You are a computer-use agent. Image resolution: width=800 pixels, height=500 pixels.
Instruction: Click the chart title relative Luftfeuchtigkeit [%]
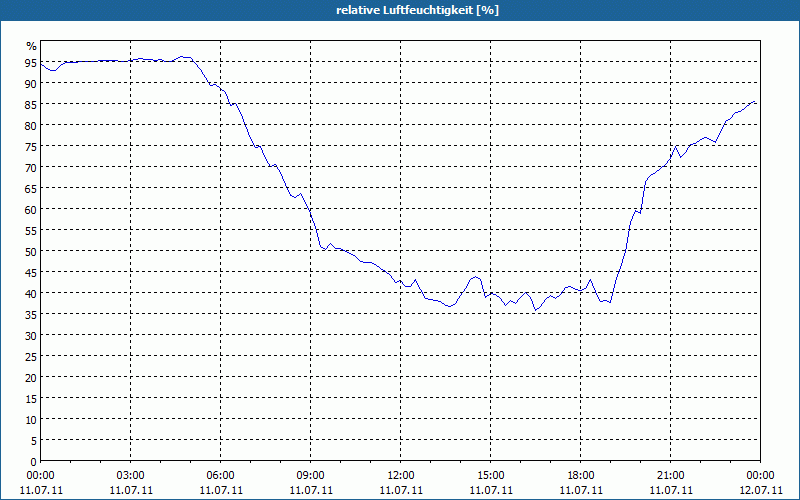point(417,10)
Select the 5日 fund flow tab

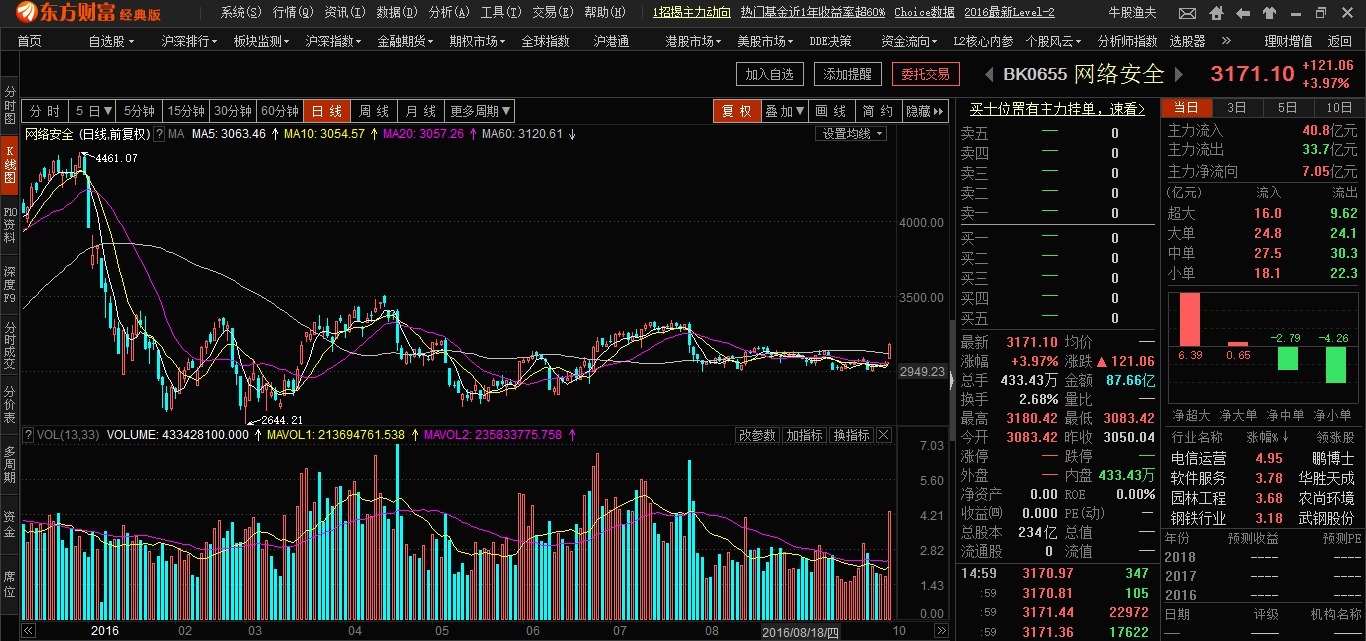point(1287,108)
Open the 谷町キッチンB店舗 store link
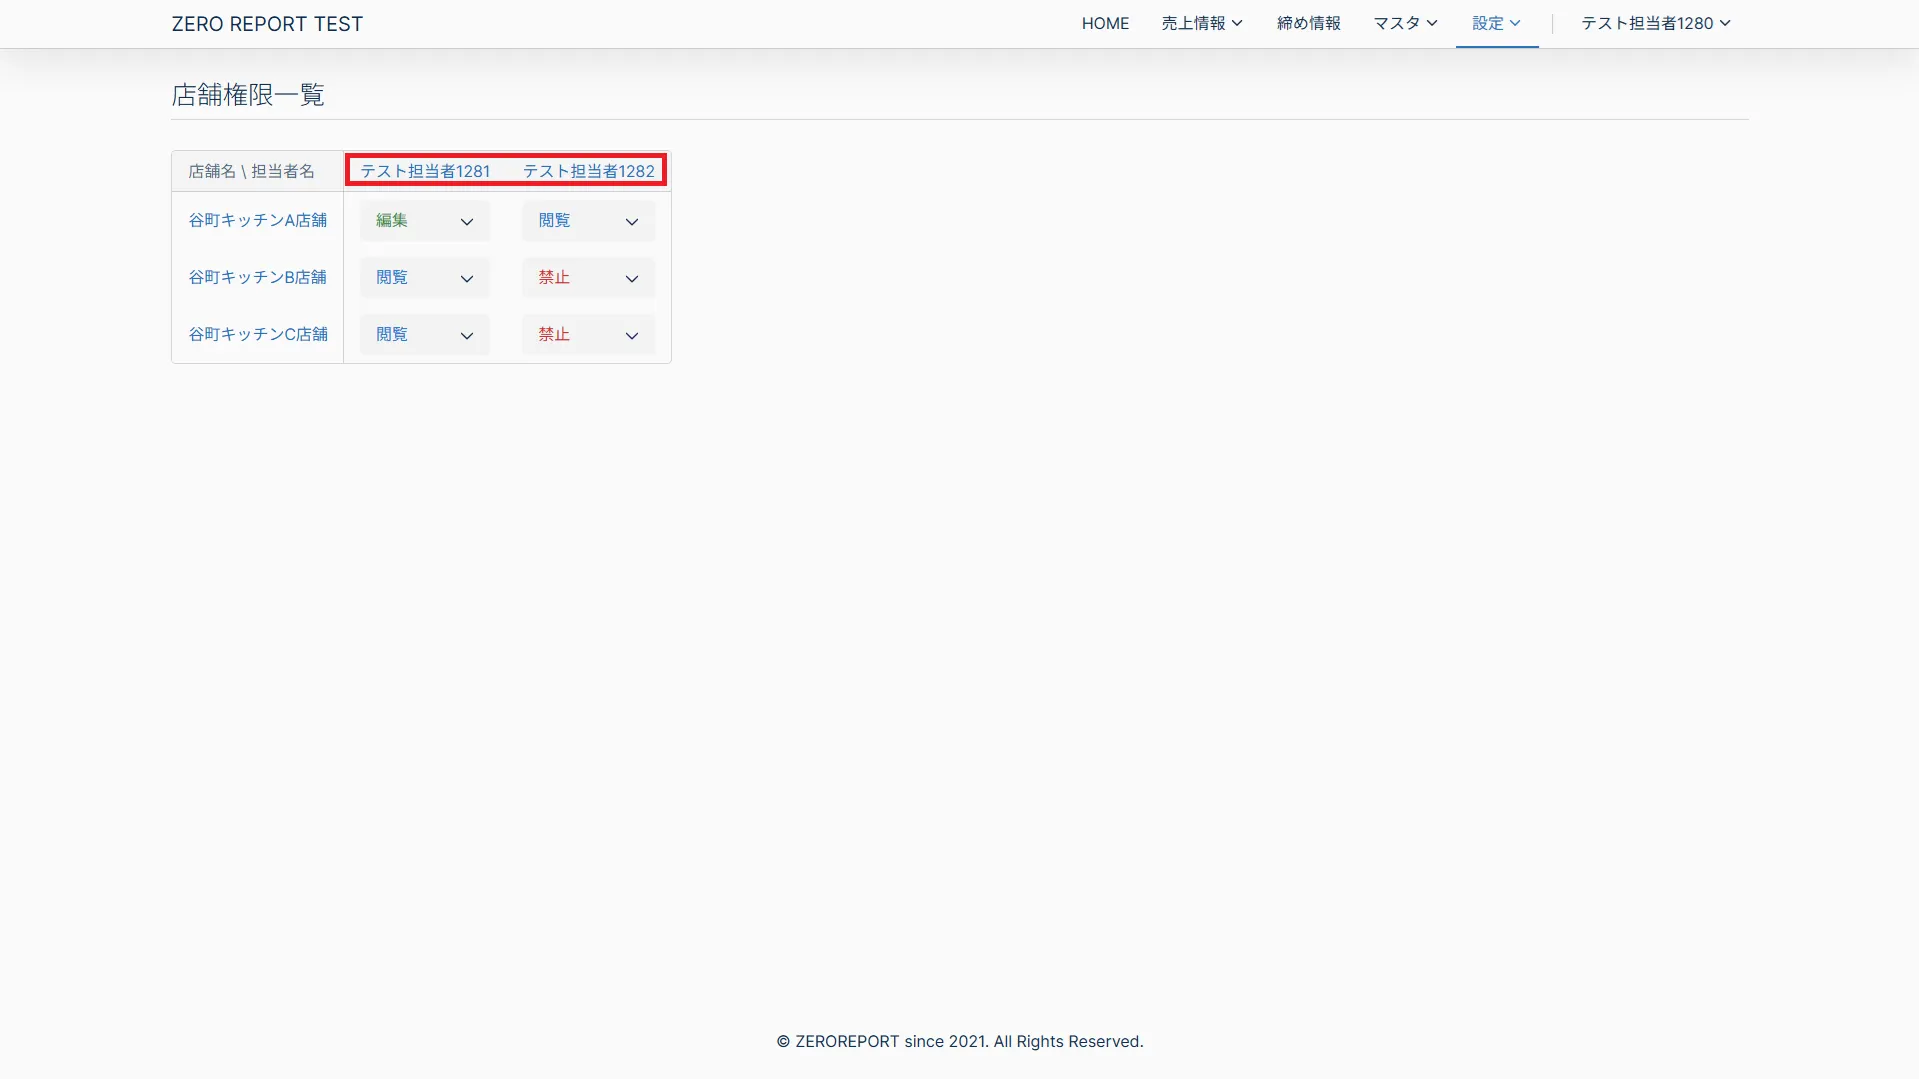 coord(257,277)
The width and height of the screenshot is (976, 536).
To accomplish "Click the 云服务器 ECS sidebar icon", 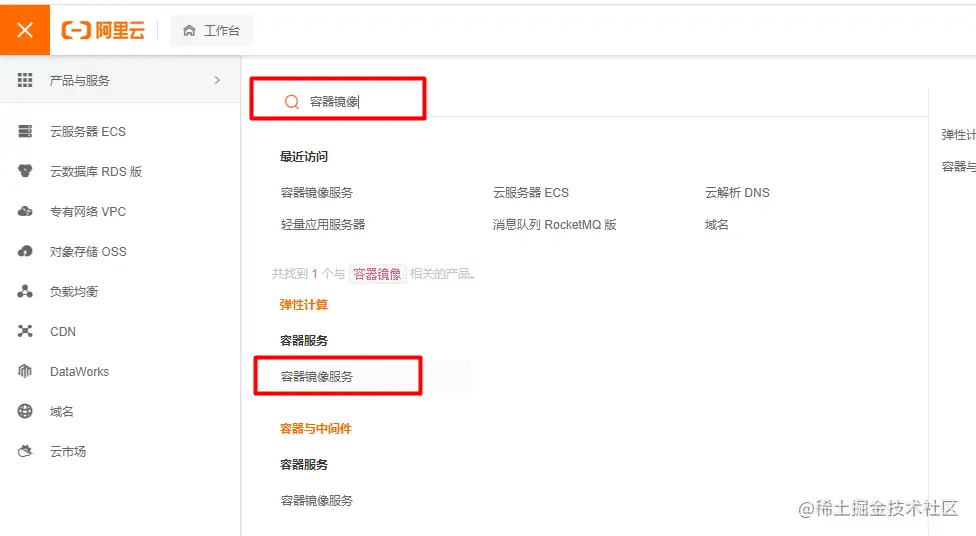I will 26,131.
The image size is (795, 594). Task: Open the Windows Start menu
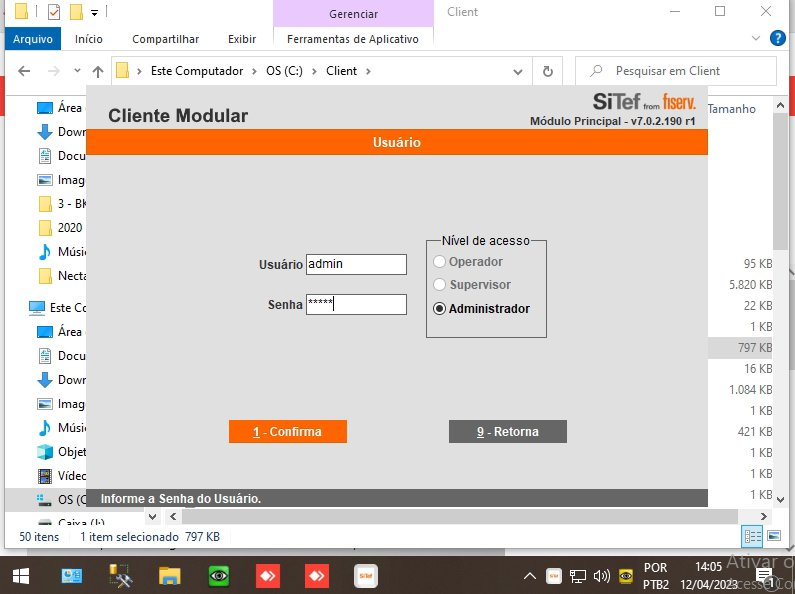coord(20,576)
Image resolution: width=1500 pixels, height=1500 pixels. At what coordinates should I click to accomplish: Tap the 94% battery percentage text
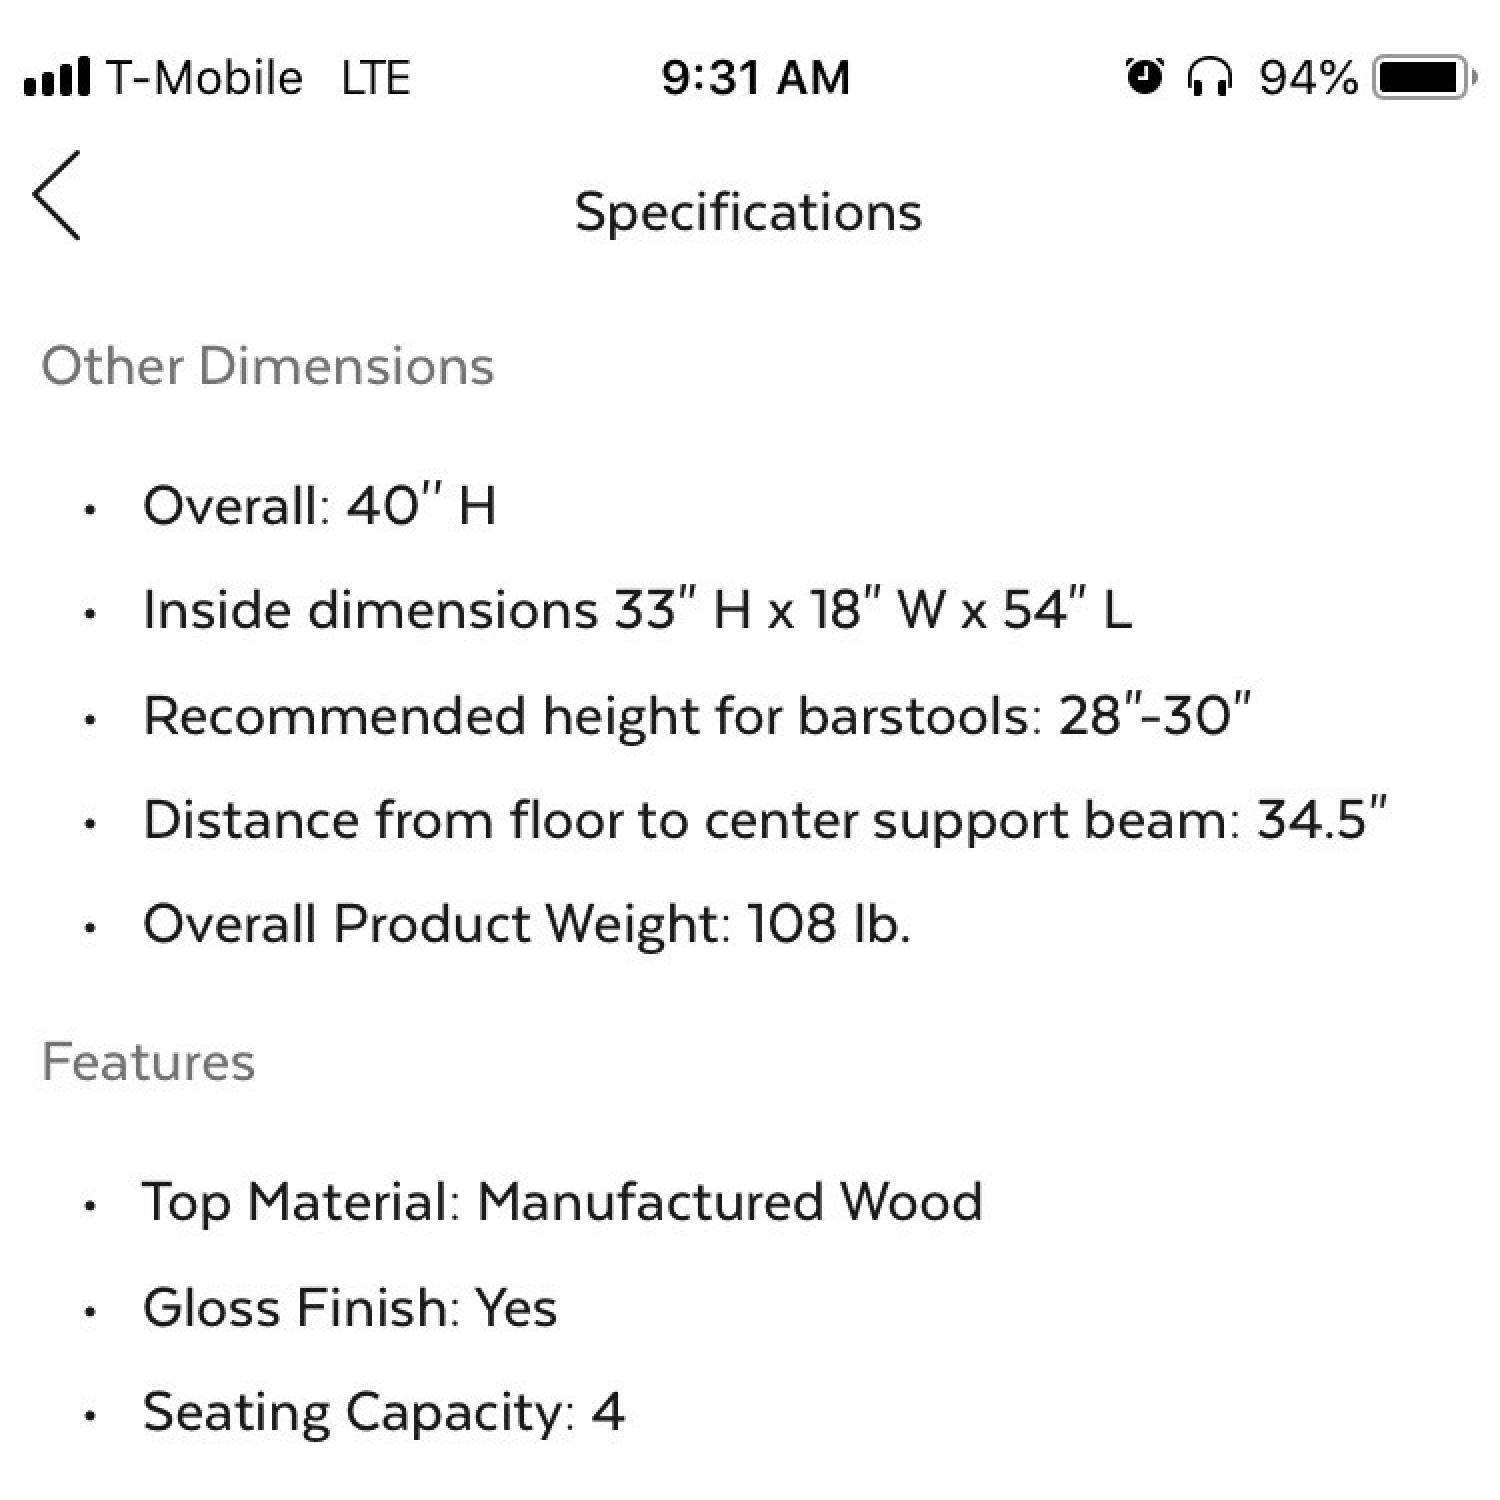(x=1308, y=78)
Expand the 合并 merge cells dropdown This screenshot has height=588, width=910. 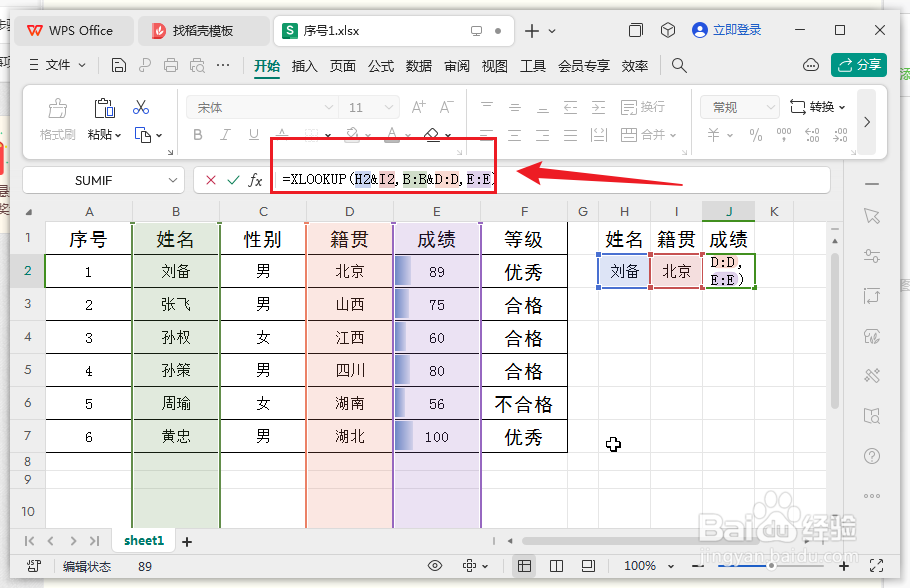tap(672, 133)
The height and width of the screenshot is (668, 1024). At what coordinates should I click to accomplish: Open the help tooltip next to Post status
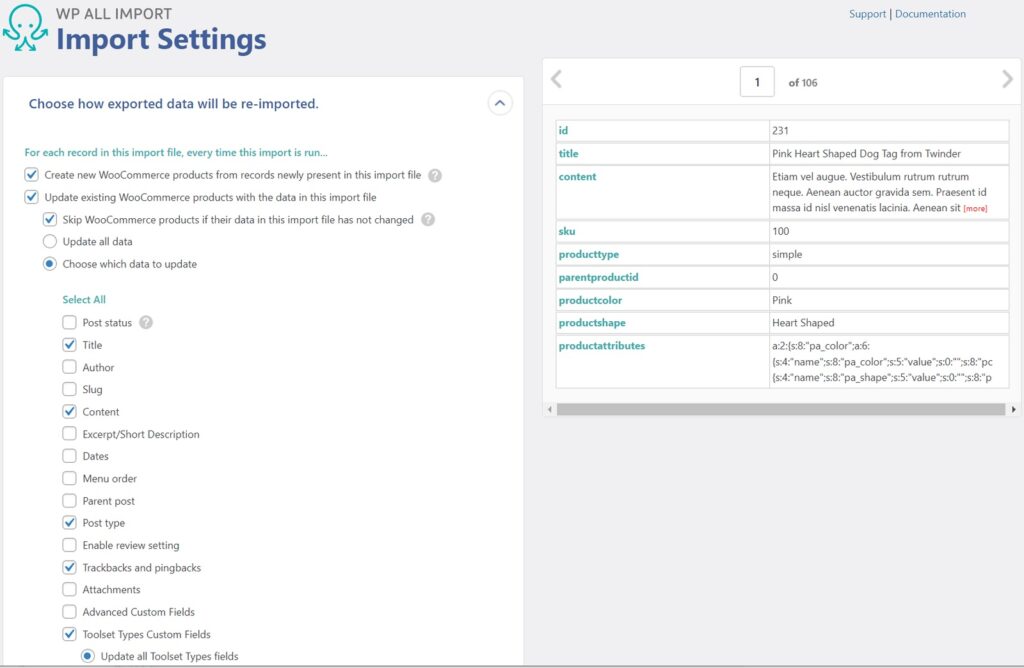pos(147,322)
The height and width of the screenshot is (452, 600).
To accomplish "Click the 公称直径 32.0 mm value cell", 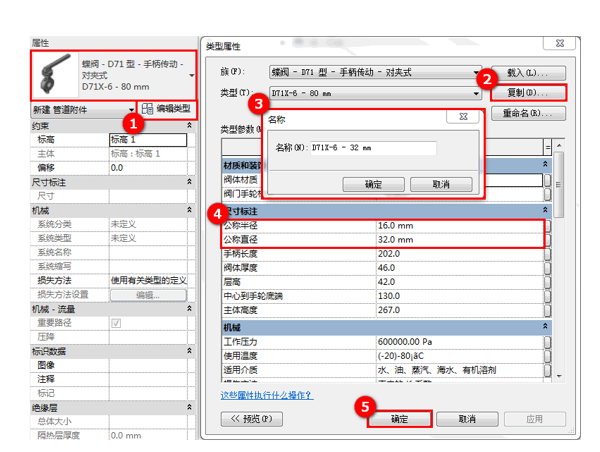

+ + + + + + +

EXERCISE INSTRUCTIONS - What is needed is a verbatim copy of the lines from the line with "The height and width of the screenshot is (668, 1024)." through the last line of the listing, pictures excluded.

SOLUTION TO THIS PROBLEM -
The height and width of the screenshot is (668, 1024). At what coordinates should I click to accomplish: Open the help tooltip next to Post status
pos(147,322)
The height and width of the screenshot is (452, 600).
To accomplish "Click the 公称直径 32.0 mm value cell", 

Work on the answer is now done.